I mentioned in reply to slip knot on another thread that epoxy makes a good finish. Here is a picture of a mesquite vase I did with epoxy as the finish. This was taken before I learned to take better pics and the shape and form is not my favorite but it gives you an idea at least!


----------



## Viking48 (Jan 24, 2006)

Nice. You are a man of many talents.


----------



## CoastalBent (Aug 3, 2006)

Looks great Curtis!!


----------



## bill (May 21, 2004)

The worm holes are cool


----------



## Slip (Jul 25, 2006)

Looks great to me. The shape looks very good to me. Great job. However, how did you finish the inside since you used epoxy on the outside?


----------



## MesquiteMan (Jun 28, 2008)

I did not finish the inside. I can not see the inside!


----------



## Slip (Jul 25, 2006)

haha, ok MM. I understand.
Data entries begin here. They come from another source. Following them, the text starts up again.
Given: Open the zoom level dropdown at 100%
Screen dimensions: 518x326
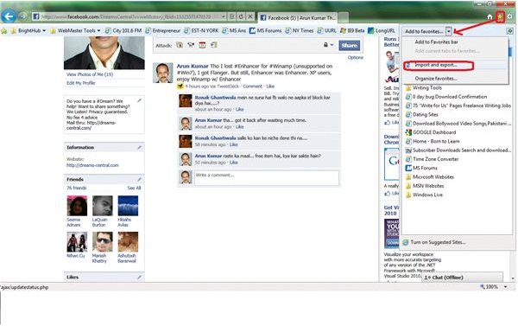Looking at the screenshot, I should coord(506,287).
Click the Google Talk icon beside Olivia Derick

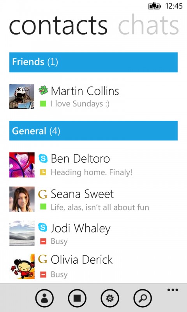tap(42, 259)
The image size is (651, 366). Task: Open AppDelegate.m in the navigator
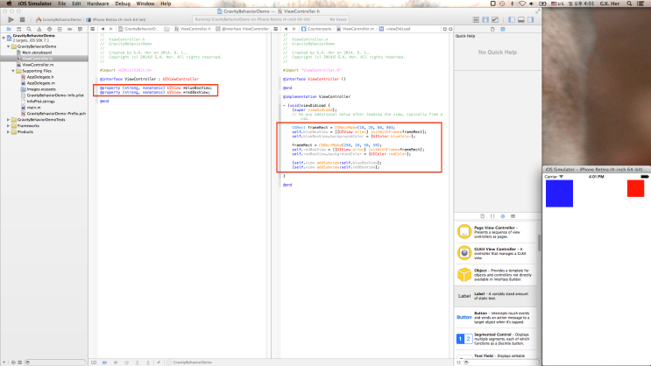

I want it as stable as possible, so I spray and spray the insides also but don't sand between coats like on the outside.


----------



## Slip (Jul 25, 2006)

I love your idea on the epoxy finish instead of a hundred layers of laquer, and I want to try it, however, I still want to put a finish of some kind on the inside to insure it is sealed as best as possible. I will have to experiment on a method on that one. Thanks for your suggestion and I really want to give it a try. Maybe even my next project which I want to do in the next few weeks.


----------



## Pasadena1944 (Mar 20, 2010)

and I can't even turn a simple bowl.....


----------